L’écrivaine française Chloé Delaume en 2016 à Paris.
L’écrivaine française Chloé Delaume en 2016 à Paris.
Joel Saget/AFP

La rentrée littéraire s’accompagne habituellement de ses nombreux prix, tous plus prestigieux les uns que les autres. Mais les attribuer fait-il encore sens alors que les librairies françaises sont obligées de fermer? Certainement non, a fortiori quand on sait l’impact sur les ventes qu’occasionne l’élection des Goncourt, Renaudot, Femina ou Interallié. Or, en cet automne 2020, si tous les jurys ont choisi d’attendre la réouverture des magasins, il en est un, en tout cas, qui a préféré jouer à part: le Médicis a certes pour vocation première de mettre en avant le texte d’un auteur peu ou pas connu, sinon mésestimé. Est-ce un moindre mal, dans ce cas, d’avoir annoncé l’heureux élu?

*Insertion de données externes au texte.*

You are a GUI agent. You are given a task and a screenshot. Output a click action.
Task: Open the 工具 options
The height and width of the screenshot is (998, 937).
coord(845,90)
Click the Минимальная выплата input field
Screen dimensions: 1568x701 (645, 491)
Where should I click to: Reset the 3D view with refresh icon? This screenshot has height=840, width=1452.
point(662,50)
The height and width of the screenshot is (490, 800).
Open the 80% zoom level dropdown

Le Médicis 2020, catégorie roman français, va à Chloé Delaume pour son roman «Le cœur synthétique», édité au Seuil. Fameuse auteure qui mérite en effet qu’on la découvre plus avant. L’écrivaine française, née en 1973, signe depuis le début des années 2000 une série ininterrompue de romans, récits et nouvelles bien installés dans le régime de l’autofiction, notamment le remarqué «Le cri du sablier» en 2001. Mais aussi foule d’ouvrages explorant des styles narratifs divers et variés tel que le livre jeu («La nuit je suis Buffy Summers» en 2007, d’après la série télé «Buffy contre les vampires») ou l’écriture dite numérique, mêlant textes, images et sons pour «Alienare» en 2015. En 2019, l’autrice publiait enfin «Mes biens chères sœurs», manifeste en faveur de la sororité. Artiste polyvalente, Chloé Delaume a écrit également pour le théâtre ainsi que pour la musique, au sein du groupe Dorinne Muraille.

Le Médicis du roman étranger a quant à lui été attribué à l’Espagnol Antonio Muñoz Molina pour «Un promeneur solitaire dans la foule», également au Seuil. Le prix essai échoit au Norvégien Karl Ove Knausgard pour «Fin de combat».